◆ Try it ◆
From the entries below, copy exactly the lines from the one that contains "This screenshot has width=1174, height=550." through the one that contains "Enable Do not flip padstack checkbox", both included, and only those.
··· Supplied information ···
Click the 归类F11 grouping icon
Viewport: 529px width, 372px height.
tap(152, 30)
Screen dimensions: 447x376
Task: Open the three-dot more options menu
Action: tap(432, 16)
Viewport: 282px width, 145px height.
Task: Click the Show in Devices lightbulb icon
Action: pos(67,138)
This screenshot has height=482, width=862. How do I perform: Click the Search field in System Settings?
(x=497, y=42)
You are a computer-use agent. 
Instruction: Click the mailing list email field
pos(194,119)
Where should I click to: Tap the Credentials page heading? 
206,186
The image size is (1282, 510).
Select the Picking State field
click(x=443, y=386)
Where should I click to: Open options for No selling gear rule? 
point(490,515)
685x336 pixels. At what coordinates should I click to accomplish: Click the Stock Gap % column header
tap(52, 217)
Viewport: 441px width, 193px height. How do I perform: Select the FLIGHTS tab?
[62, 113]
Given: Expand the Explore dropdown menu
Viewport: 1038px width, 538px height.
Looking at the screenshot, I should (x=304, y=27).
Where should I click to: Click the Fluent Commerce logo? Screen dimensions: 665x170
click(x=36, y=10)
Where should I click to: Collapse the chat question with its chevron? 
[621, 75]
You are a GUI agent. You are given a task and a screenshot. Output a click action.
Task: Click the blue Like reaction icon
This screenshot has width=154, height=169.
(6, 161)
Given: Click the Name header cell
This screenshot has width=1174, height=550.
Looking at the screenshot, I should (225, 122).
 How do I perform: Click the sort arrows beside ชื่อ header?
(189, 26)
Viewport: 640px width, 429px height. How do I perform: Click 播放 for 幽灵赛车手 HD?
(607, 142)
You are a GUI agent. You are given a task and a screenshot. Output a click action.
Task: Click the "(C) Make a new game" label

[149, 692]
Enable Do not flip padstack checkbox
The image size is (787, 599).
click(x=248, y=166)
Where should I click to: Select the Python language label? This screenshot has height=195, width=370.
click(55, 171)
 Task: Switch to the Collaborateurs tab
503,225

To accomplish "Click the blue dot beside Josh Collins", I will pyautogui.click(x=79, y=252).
···
◆ Your response ◆
This screenshot has width=1174, height=550.
Looking at the screenshot, I should (225, 122).
 How do I perform: Click the sort arrows beside ชื่อ header?
(189, 26)
Viewport: 640px width, 429px height. How do I perform: Click 播放 for 幽灵赛车手 HD?
(607, 142)
You are a GUI agent. You are given a task and a screenshot. Output a click action.
Task: Click the "(C) Make a new game" label

[149, 692]
Enable Do not flip padstack checkbox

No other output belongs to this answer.